The main benefit of using a taxonomy to enrich your content is convenience. It’s a simple method. You have a structured vocabulary, organized hierarchically. It represents your worldview. Oftentimes, you’ve been using it by hand over the years for indexing. It seems simple enough to apply automatically, and doesn’t require Jedi mind tricks or Natural Language Processing skills. But without the proper tools you might be disappointed with the results.
Some of the reasons are that vocabularies, however well defined, typically include ambiguous terms, (that generate a lot of noise when their homonyms appear in text) and lack variants (this generates silence due to taxonomy concepts going unrecognized due to their alternative forms). That’s where our Smart Taxonomy Facilitator (STF) Skill Cartridges® come into play. They embed three technologies that help reduce these issues :
- A Part-of-Speech tagging layer that handles the most obvious disambiguation issues
- Fuzzy Term Matching techniques that reduce silence by expanding the range of recognized forms and
- Relevance Scoring that reduces noise by narrowing down the range of selected concepts.

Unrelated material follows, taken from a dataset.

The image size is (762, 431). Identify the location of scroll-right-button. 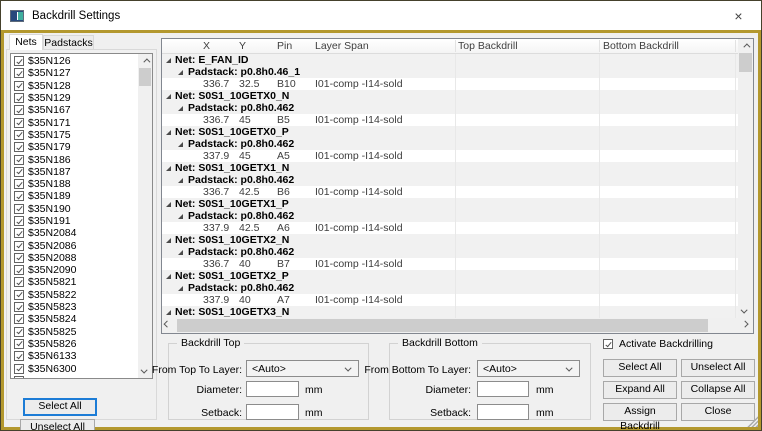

With the benefit of these technologies, taxonomies become a great starting point for enriching your content
But they still have limitations. The first is that you will never find concepts that are not in your taxonomy. That sounds obvious but what’s less obvious is that taxonomies always lag their domain. There are always new things happening out there, on the edge. Emerging trends, new areas, that are not yet in your taxonomy because for the time being they’re too recent. So if you restrict yourself to taxonomy-based annotation, you’ll never identify these new topics when they occur in text.
Furthermore, some concepts just don’t lend themselves to taxonomy-based indexing approaches. Try identifying People or Company names with a taxonomy. It doesn’t work. Try identifying an acquisition event and the role companies play in it (acquirer or target ?) with a taxonomy. It doesn’t work either. That’s why over the past ten years we’ve extended the range of techniques in our platform well beyond taxonomies, to include part-of-speech tagging, syntactical reasoning, learning-based categorization, content clustering, and machine learning, so our customers can combine these approaches and go way beyond the basics offered by taxonomies.
So to summarize, taxonomies are a great first step into semantic content enrichment, especially with the help of STF Skill Cartridges® but to go further, much more powerful techniques are needed. The good news is, the Luxid® Content Enrichment Platform embeds a broad range of information extraction techniques and comes with the full set of tools you need to leverage them.